Türkiye’nin ekonomide yapısal sorunlarının bulunduğunu ve bunların hesap oyunlarıyla giderilemeyeceğini savunan Budak, TÜİK’in, yeni hesaplamalarının dayanaklarını somut olarak ortaya koyması gerektiğini belirtti.
“Yatırım oranı yüzde 30’larda ise neden yeni paketler açıklanıyor?”
CHP’li Çetin Osman Budak, yaptığı yazılı açıklamada, Türkiye’nin en önemli sorunlarından birinin “tasarruf oranları” olarak gösterildiğini hatırlattı ve ekledi: “Hükümet bunun için zorunlu bireysel emekliliği getirdi ama TÜİK’e bakıyorsunuz, tasarruf oranı yüzde 24,8. Cari açık için yüzde 4 hedefi konuyordu, meğer yüzde 3,8’miş. Yatırım oranı yüzde 30’larda görülüyor. Yatırım oranı yüzde 30’larda ise neden Ekonomi Koordinasyon Kurulu toplantı üzerine toplantı yapıyor, yatırım için yeni yeni paketler açıklıyor? Yani bu rakamların hiçbir inandırıcılığı ve gerçekliği yok.”
“İktidar betona yatırım yapıyor”
“Yoksulluk neden artıyor? Asgari ücretliye neden sıfır zam öneriliyor? Memura, emekliye niye milli gelir artışından pay verilmiyor?” diye soran Budak, iktidarın, dünyada para bolluğu döneminin yaşandığı süreçte, yapısal reformları gerçekleştirmek yerine betona yatırım yaptığını ve fırsatları kaçırdığını iddia etti.

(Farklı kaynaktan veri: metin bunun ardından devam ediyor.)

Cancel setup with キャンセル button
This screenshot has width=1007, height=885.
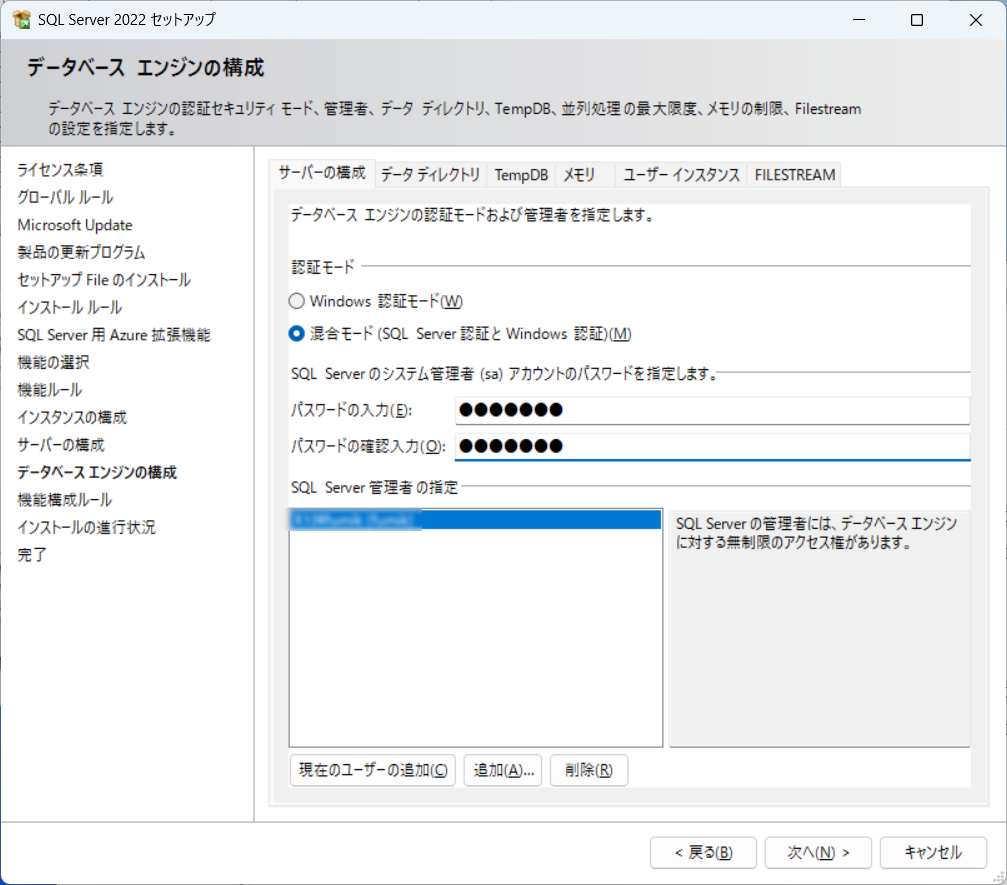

“Özel sektörün birikimleri risk altında”
Budak, bugün ekonominin, siyasi krizin etkisiyle yine bir darboğaza girdiğini ifade ederek, Ekonomideki çok başlılığın, iç ve dış siyasetteki belirsizliklerin, risklerin güven sorununu derinleştirdiğini kaydetti.
Budak, şunları kaydetti:
“Özel sektörün net döviz pozisyonu eksi 210 milyar dolar düzeyindeyken, ‘dolardan bize ne’ denirse, güven ortamı nasıl oluşacak? Özel sektörün birikimleri risk altında. Türkiye’nin her alanda sağladığı birikimler risk altında. Türkiye ekonomisinin darboğazdan çıkışının yolu, Türkiye’nin yeniden demokrasi, hukuk, içeride ve dışarıda barış yoluna girmesindedir. Hukuk güvenliğinin olmadığı yerde yatırım, gelişme ve refah olmaz. Türkiye, hesap oyunlarıyla, rakam oyunlarıyla değil ancak üretimle büyür.”